BEGIN

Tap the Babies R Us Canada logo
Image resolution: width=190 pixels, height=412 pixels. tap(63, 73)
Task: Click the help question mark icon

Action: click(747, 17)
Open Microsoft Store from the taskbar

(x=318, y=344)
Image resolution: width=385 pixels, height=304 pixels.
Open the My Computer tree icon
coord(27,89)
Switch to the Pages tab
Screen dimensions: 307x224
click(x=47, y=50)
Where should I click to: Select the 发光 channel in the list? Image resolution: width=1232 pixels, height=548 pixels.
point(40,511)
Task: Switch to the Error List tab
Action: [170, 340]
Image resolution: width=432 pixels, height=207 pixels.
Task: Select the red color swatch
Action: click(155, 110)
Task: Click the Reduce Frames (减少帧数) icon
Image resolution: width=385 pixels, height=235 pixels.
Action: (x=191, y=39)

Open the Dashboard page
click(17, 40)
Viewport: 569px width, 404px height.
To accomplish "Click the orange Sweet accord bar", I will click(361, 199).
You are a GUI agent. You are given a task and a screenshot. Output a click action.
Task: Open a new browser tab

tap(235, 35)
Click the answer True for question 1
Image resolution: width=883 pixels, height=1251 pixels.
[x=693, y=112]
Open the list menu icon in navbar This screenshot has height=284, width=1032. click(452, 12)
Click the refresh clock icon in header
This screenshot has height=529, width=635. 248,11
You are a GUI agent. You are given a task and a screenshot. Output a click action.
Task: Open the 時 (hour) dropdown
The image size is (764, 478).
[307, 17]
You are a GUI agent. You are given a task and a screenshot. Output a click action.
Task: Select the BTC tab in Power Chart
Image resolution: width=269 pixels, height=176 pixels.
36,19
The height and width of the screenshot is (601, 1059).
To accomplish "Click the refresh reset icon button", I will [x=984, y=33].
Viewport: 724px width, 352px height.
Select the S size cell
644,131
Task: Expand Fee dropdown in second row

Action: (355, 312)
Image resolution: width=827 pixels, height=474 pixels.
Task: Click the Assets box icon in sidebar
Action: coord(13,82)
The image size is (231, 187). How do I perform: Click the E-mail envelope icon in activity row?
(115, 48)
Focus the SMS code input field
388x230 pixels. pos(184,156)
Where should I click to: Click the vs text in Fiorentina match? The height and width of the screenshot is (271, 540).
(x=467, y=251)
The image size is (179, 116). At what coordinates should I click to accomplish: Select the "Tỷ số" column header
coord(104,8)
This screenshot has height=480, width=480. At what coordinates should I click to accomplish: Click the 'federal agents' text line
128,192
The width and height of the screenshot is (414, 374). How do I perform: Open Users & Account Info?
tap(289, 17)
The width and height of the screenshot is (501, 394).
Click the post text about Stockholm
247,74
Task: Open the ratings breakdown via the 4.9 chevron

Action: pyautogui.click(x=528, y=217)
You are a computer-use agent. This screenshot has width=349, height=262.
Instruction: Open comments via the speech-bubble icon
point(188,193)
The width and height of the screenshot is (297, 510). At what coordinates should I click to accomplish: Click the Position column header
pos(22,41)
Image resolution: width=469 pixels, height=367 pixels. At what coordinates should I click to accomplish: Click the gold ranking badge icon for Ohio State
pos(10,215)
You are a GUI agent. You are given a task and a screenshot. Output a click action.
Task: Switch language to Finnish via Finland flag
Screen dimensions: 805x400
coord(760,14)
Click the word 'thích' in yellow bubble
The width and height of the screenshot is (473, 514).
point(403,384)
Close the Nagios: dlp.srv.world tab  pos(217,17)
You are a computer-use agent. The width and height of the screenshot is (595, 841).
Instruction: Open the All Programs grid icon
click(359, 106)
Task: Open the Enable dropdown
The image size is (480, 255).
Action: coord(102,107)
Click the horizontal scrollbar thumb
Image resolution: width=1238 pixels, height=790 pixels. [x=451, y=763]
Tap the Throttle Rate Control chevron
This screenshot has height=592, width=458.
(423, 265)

END

## What needs to be done:
All of the records above should be repeated exactly.

## Output for this task:
Tap the Babies R Us Canada logo
Image resolution: width=190 pixels, height=412 pixels. tap(63, 73)
Task: Click the help question mark icon

Action: click(747, 17)
Open Microsoft Store from the taskbar

(x=318, y=344)
Image resolution: width=385 pixels, height=304 pixels.
Open the My Computer tree icon
coord(27,89)
Switch to the Pages tab
Screen dimensions: 307x224
click(x=47, y=50)
Where should I click to: Select the 发光 channel in the list? Image resolution: width=1232 pixels, height=548 pixels.
point(40,511)
Task: Switch to the Error List tab
Action: [170, 340]
Image resolution: width=432 pixels, height=207 pixels.
Task: Select the red color swatch
Action: click(155, 110)
Task: Click the Reduce Frames (减少帧数) icon
Image resolution: width=385 pixels, height=235 pixels.
Action: (x=191, y=39)

Open the Dashboard page
click(17, 40)
Viewport: 569px width, 404px height.
To accomplish "Click the orange Sweet accord bar", I will click(361, 199).
You are a GUI agent. You are given a task and a screenshot. Output a click action.
Task: Open a new browser tab

tap(235, 35)
Click the answer True for question 1
Image resolution: width=883 pixels, height=1251 pixels.
[x=693, y=112]
Open the list menu icon in navbar This screenshot has height=284, width=1032. click(452, 12)
Click the refresh clock icon in header
This screenshot has height=529, width=635. 248,11
You are a GUI agent. You are given a task and a screenshot. Output a click action.
Task: Open the 時 (hour) dropdown
The image size is (764, 478).
[307, 17]
You are a GUI agent. You are given a task and a screenshot. Output a click action.
Task: Select the BTC tab in Power Chart
Image resolution: width=269 pixels, height=176 pixels.
36,19
The height and width of the screenshot is (601, 1059).
To accomplish "Click the refresh reset icon button", I will [x=984, y=33].
Viewport: 724px width, 352px height.
Select the S size cell
644,131
Task: Expand Fee dropdown in second row

Action: (355, 312)
Image resolution: width=827 pixels, height=474 pixels.
Task: Click the Assets box icon in sidebar
Action: coord(13,82)
The image size is (231, 187). How do I perform: Click the E-mail envelope icon in activity row?
(115, 48)
Focus the SMS code input field
388x230 pixels. pos(184,156)
Where should I click to: Click the vs text in Fiorentina match? The height and width of the screenshot is (271, 540).
(x=467, y=251)
The image size is (179, 116). At what coordinates should I click to accomplish: Select the "Tỷ số" column header
coord(104,8)
This screenshot has height=480, width=480. At what coordinates should I click to accomplish: Click the 'federal agents' text line
128,192
The width and height of the screenshot is (414, 374). How do I perform: Open Users & Account Info?
tap(289, 17)
The width and height of the screenshot is (501, 394).
Click the post text about Stockholm
247,74
Task: Open the ratings breakdown via the 4.9 chevron

Action: pyautogui.click(x=528, y=217)
You are a computer-use agent. This screenshot has width=349, height=262.
Instruction: Open comments via the speech-bubble icon
point(188,193)
The width and height of the screenshot is (297, 510). At what coordinates should I click to accomplish: Click the Position column header
pos(22,41)
Image resolution: width=469 pixels, height=367 pixels. At what coordinates should I click to accomplish: Click the gold ranking badge icon for Ohio State
pos(10,215)
You are a GUI agent. You are given a task and a screenshot. Output a click action.
Task: Switch language to Finnish via Finland flag
Screen dimensions: 805x400
coord(760,14)
Click the word 'thích' in yellow bubble
The width and height of the screenshot is (473, 514).
point(403,384)
Close the Nagios: dlp.srv.world tab  pos(217,17)
You are a computer-use agent. The width and height of the screenshot is (595, 841).
Instruction: Open the All Programs grid icon
click(359, 106)
Task: Open the Enable dropdown
The image size is (480, 255).
Action: coord(102,107)
Click the horizontal scrollbar thumb
Image resolution: width=1238 pixels, height=790 pixels. [x=451, y=763]
Tap the Throttle Rate Control chevron
This screenshot has height=592, width=458.
(423, 265)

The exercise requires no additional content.